● **What this task involves**:
Return the records below word for word, from their first line through the line that contains "pos(294,183)", including both of those lines. Leave the pictures out of your answer.

● **Records shown**:
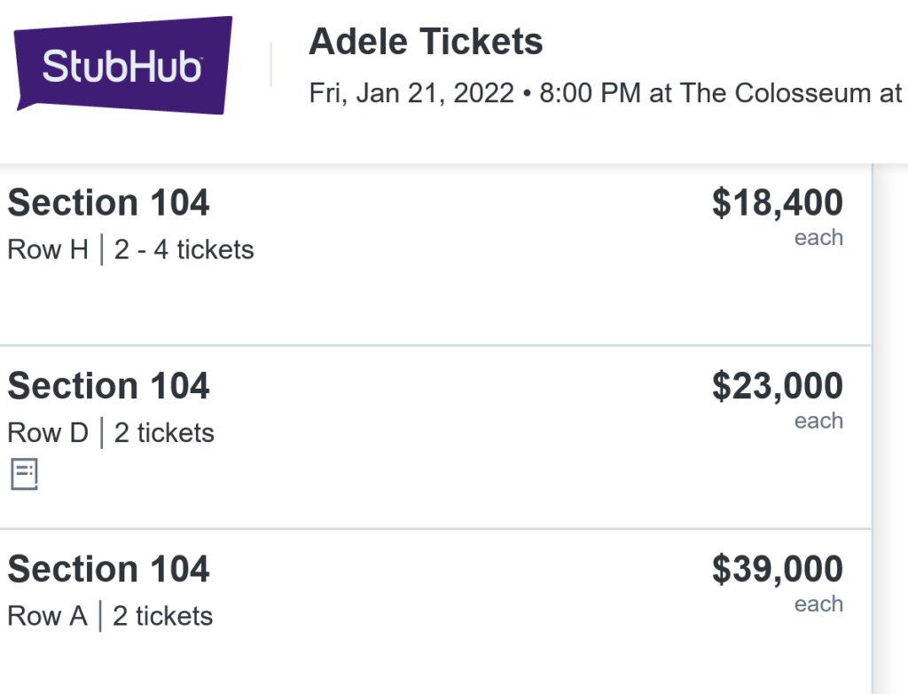Open the Section 104 Row D listing title
The image size is (908, 694).
point(108,386)
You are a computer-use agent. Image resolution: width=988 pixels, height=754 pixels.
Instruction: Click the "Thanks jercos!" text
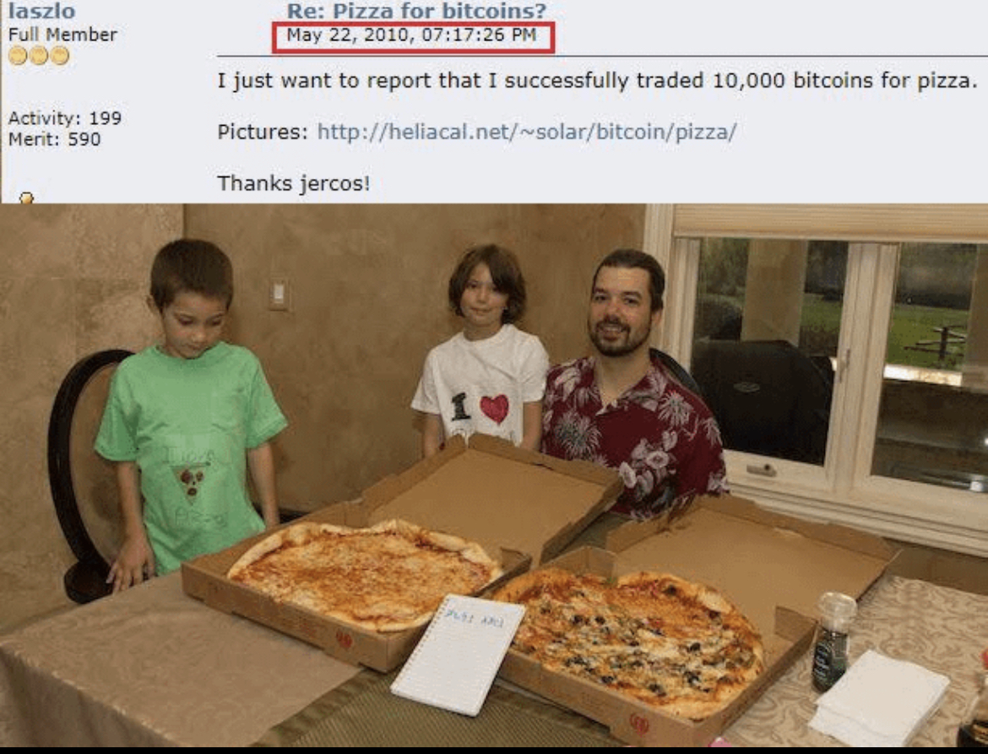pos(294,183)
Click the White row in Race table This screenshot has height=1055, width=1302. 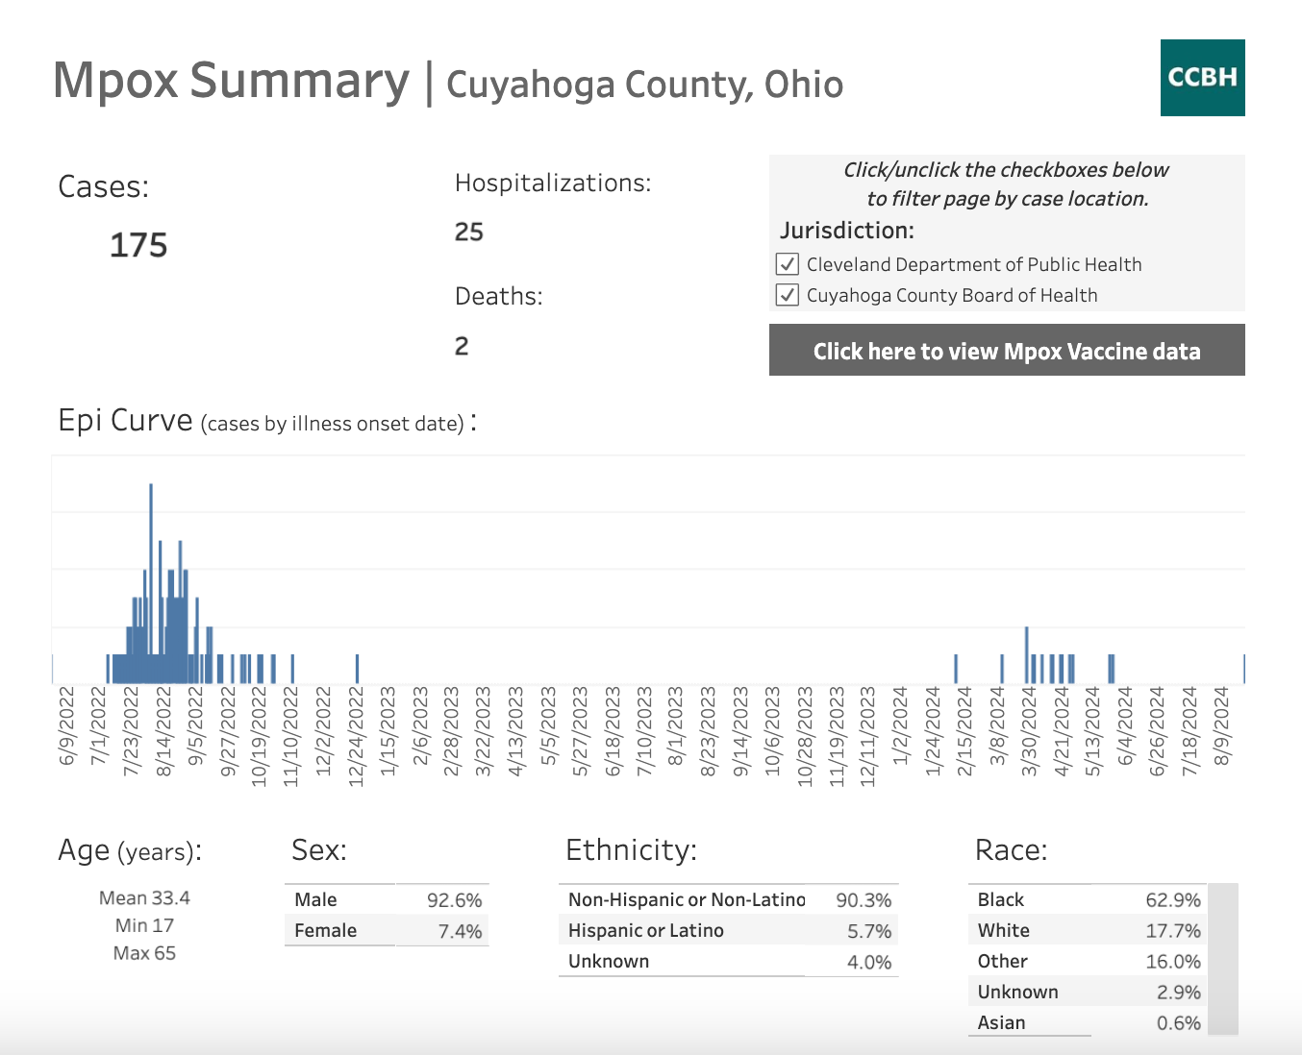click(1087, 930)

● **Solution to the exercise**:
Open the Section 104 Row D listing title
The image size is (908, 694).
point(108,386)
You are a computer-use agent. Image resolution: width=988 pixels, height=754 pixels.
Instruction: Click the "Thanks jercos!" text
pos(294,183)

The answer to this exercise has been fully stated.